Discussion in 'The Hokey Ass Message Board' started by 66Special, May 2, 2020.

  1. 66Special
    Joined: Nov 30, 2014
    Posts: 169

    66Special
    Member

    Hey all,

    Long story short:My alternator reads anywhere from 14v to 18v while running. It does not read a consistent number it jumps all over the place. Now my car wont start even though the battery reads 12v. What are the symptoms of an overcharged battery?

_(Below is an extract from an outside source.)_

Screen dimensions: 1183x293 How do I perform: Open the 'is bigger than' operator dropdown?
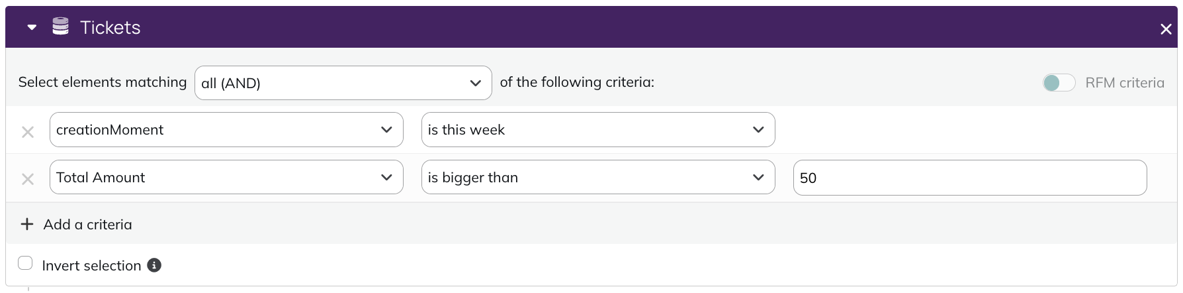597,178
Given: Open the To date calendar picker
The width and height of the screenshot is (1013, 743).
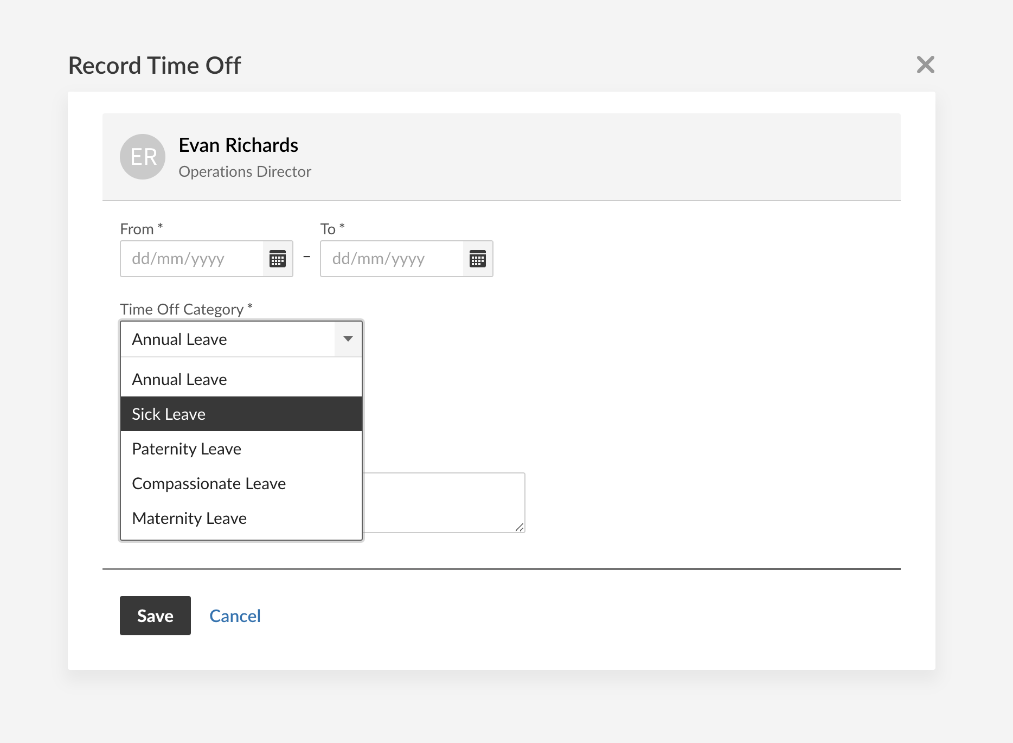Looking at the screenshot, I should (x=478, y=259).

    Lomg story long: I've been having some weird electrical issues lately that I cant quite pin down and am hoping someone here could offer some guidance. I have a model a roadster with a flathead that just recently has been deciding not to start sometimes. It started as an intermittent problem that has gotten more and more frequent over the past 2 weeks. The first few times it happened I had been out in the car all day and stopped at a gas station on my way home. After filling up the car wouldnt start. I would hit the key and it would give me about a half a turn and then just clicks after that like I had a low battery. Both times this happened i tested the battery with a voltmeter and both times the battery had 12 volts. I had a friend come jump me both times and it started right up. The next time it happened was in the garage and again I had 12 volts but it still wouldnt start, but upon jumping it, it fired right up. Eventually after much hassle I got interstate batteries to warranty my battery. All was good for about 2 weeks after that until I hop in the car and again it wont start. Again I had 12 volts but I hooked it up to the battery charger for about 25 minutes and it fired right up. I'm getting 12 volts to the solenoid from both the battery and the ignition switch. But when I turn the key I'm not getting 12 out of the other side of the solenoid to the starter. I put a new solenoid in it and still am not getting 12 out of the starter side. I also just had the starter rebuilt. I tested the alternator (new powermaster powergen) with the car running and it is all over the place. It is definitely charging the battery but it is not a nice steady number as I believe it should be. It will read anywhere from 14 to as high as 18. Is it possible my alternator is cooking my battery? What are the symptoms of an overcharged battery?
     
  2. squirrel
    Joined: Sep 23, 2004
    Posts: 56,086

    squirrel
    Member

    12.0 volts is a dead battery. 12.5 volts will usually start a car.

    One symptom of an overcharged battery, is that it won't start a car.

    Fix the charging system. It could have a bad voltage regulator, or bad wiring.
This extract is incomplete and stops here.